Dau.II's bloke, W(II)ld, half of the frighteningly talented W!ld, hasn't gone One Direction on the music front yet, so he's gone to college to develop another talent - programming computers. He's one of those mature students that every teacher wants to have in class: he has a good idea of why he's in college, heck he wants to be in college, he does the assignments and hands them up on time, he doesn't dick about with his phone in the back of class, he asks interesting questions because he wants to know more. He handed up a maths paper in the last week of the teaching term and the instructor handed it back almost immediately with Distinction written across the top. I spent much of Friday marking the final assignments of my two Yr1 Quantitative Methods classes and the results went the whole alphabet from ace to woeful. I think QM is my least favorite class because there is so much math-anxiety about that it is distressing to be in the same room - it's like the pheromones of terror. Why the anxiety? Because the standard of math teaching in Ireland, not to mention the curriculum, is bloody awful. In primary school, maths is assigned to the class teacher who does all the instruction and is much more likely to have been in the Arts Block in college. Even in primary school, there is a government imposed curriculum, so that no child gets left behind . . . and everyone gets the same opportunities. Each year the whole class has to have learned XYZ, so that they are ready for αβγ the following year. If the teacher suffers from math-anxiety, this is all going to go down in a gallop of rote-learning and tedious repetitive exercises. By year 2, the stuffing will have been knocked out of 80% of the class and they will think of maths as series of neat tricks, weird rules and fatuous attempts to 'integrate' the maths with language and other aspects of the curriculum:
Attempts to present mathematics as relevant to daily life inevitably appear forced and contrived:“You see kids, if you know algebra then you can figure out how old Maria is if we know that she is two years older than twice her age seven years ago!”(As if anyone would ever have access to that ridiculous kind of information,and not her age.)

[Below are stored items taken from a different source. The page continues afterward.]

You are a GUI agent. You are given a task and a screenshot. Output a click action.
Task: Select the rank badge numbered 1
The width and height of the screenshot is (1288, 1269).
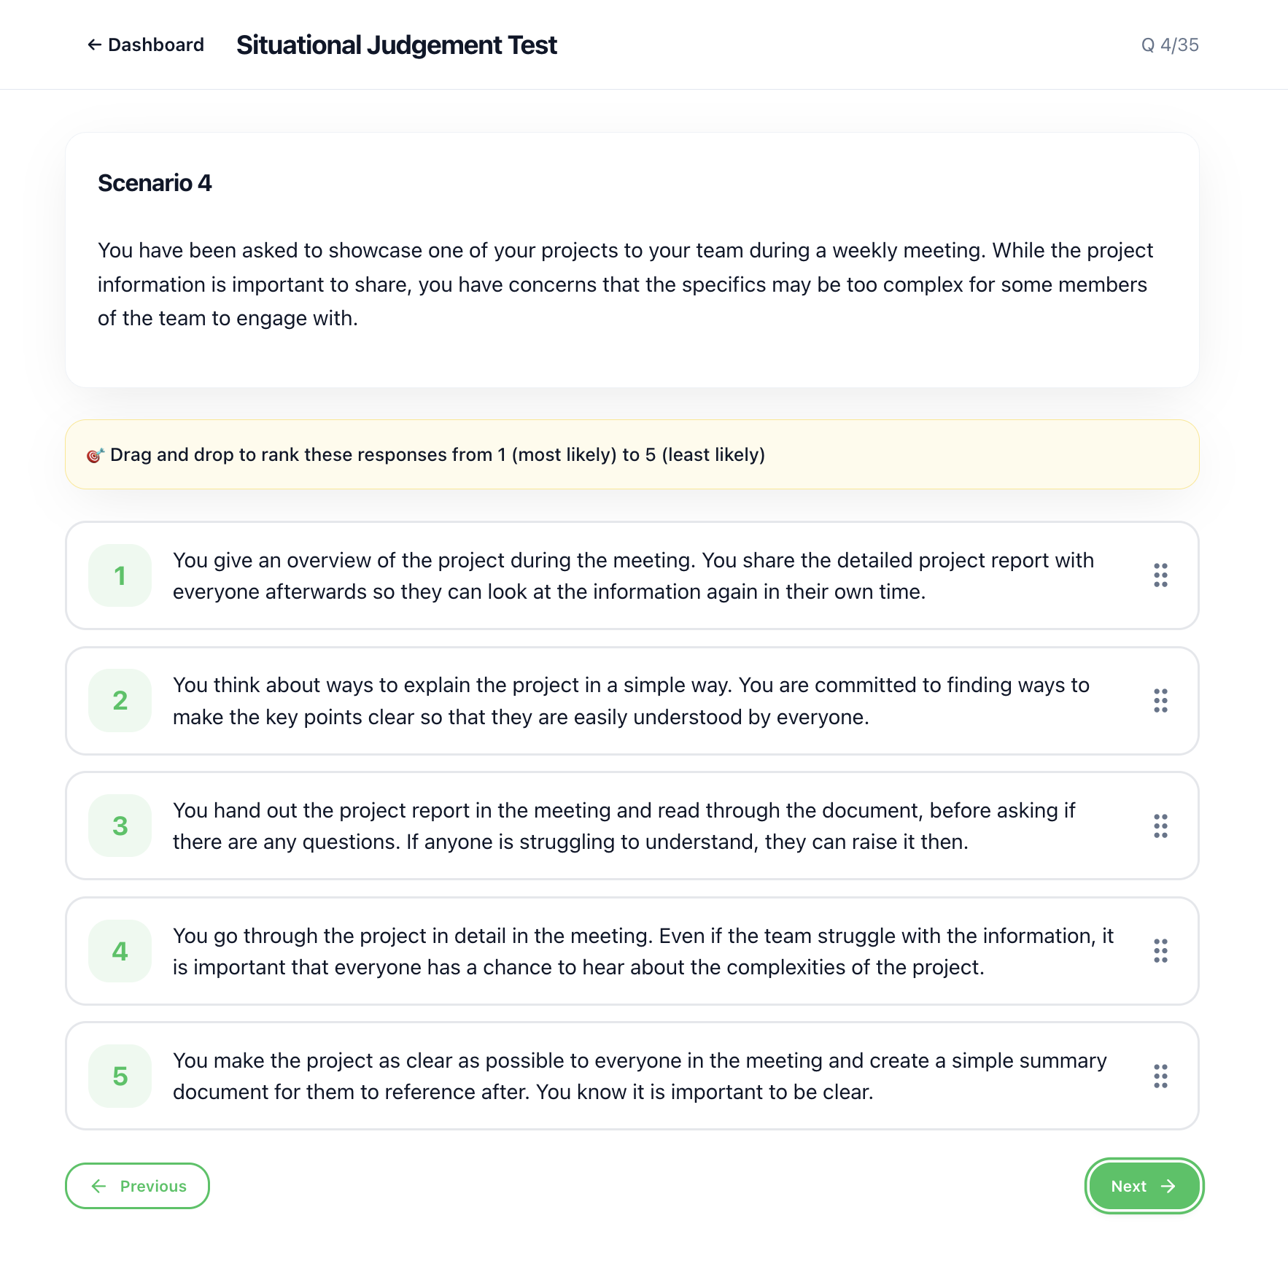point(120,575)
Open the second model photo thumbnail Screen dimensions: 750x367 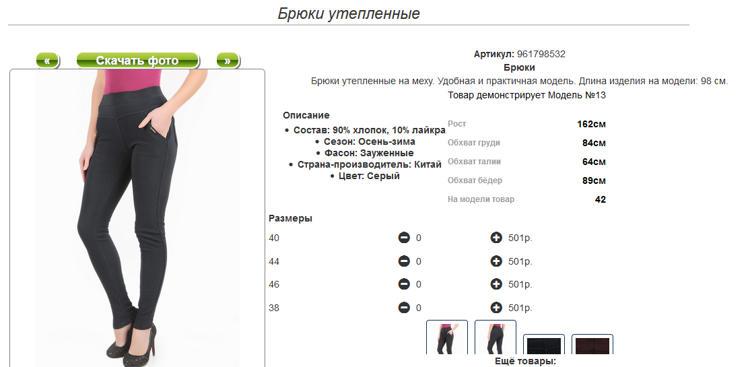pos(495,338)
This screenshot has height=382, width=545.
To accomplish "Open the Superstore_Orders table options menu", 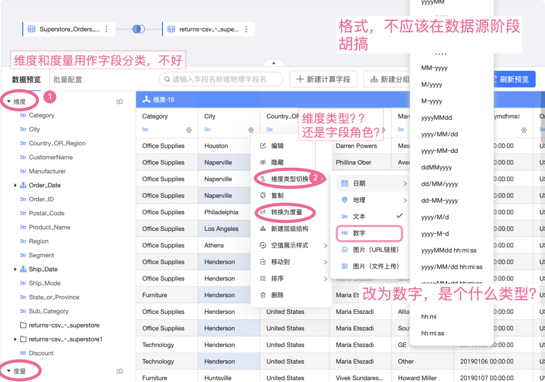I will pyautogui.click(x=106, y=29).
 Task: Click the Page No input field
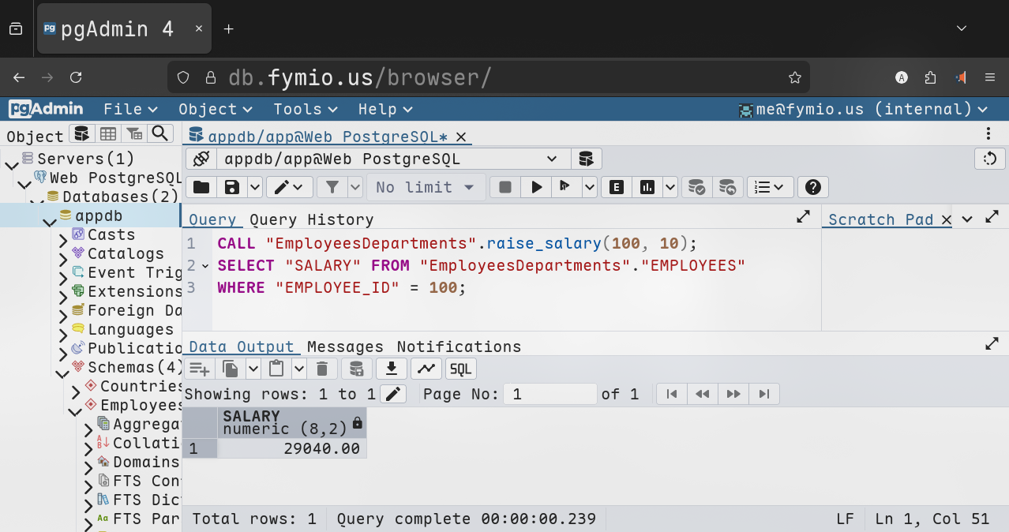(x=550, y=394)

I couldn't have said it better myself, so I have clipped that sentence out of A Mathematician's Lament by Paul Lockhart which has been circulating samizdat since about 2002 but doesn't seem to have made much impact where it matters - the curriculum development office of the Department of Education wherever you live for starters. It is quite a long paper, and if you suffer from math anxiety yourself, you'll not want to read it . . . but you should. If you only have 3.5 minutes then you should try the promo video for his book of the essay, called Measurement and published by Harvard UP. If you want a solution to the conundrum posed by Lockhart in the video, check out the comments section of the re-churn on i09.com. That also sources a trib from one who has sat at the feet of the master: Paul was the best high school math teacher I had. The course was called
‘what is math?” And he taught us how to play go, why we may be living in
our own flatland, and how most math class’s are the equivelant of paint
by numbers. A brilliant guy. If you want reasons not to read/buy the book try it reviewed here by a SatNav robot.
Lockhart has a PhD (1990) in mathematics from Columbia and a remarkably low Erdos number. He taught math in UCSC, Brown and other universities before jacking it all in to go teach in a K-12 school in Brooklyn, NYC. He is surely the teacher each of us wishes we'd had.
Which brings me back to W(II)ld and his enthusiasm for maths. You might think this is doubly remarkable if I point out that he educated himself at home K-12 just like Dau.II. But of course it's not: his intrinsic, innate interest in maths - which might be defined as finding beautiful patterns in the world - was never imposed on him as a series of rules, tricks and irrelevancies. When I was in school, I was biddable and institutionalised, so I was rather good at maths-as-she-is-taught. I did "A"-level maths indeed as part of my high-school graduation. I could do The Calculus - differentiation and integrating the area under whatever curve you could draw. I did well in the exam because I learned most of the tricks. We all did more Calculus in college - pretty much the same as the "A" level, so that was a doddle. But I'll tell ya this: in nearly 40 years of teaching and research in science; writing thousands of lines of code; analysing genome sequences; mapping genetic data across chunks of the planet; I've never, ever, had call for using any of the tricks and algorithms of The Calculus. Why this should be a required skill taught to every science student is a mystery to Dr Lockhart . . . and to me.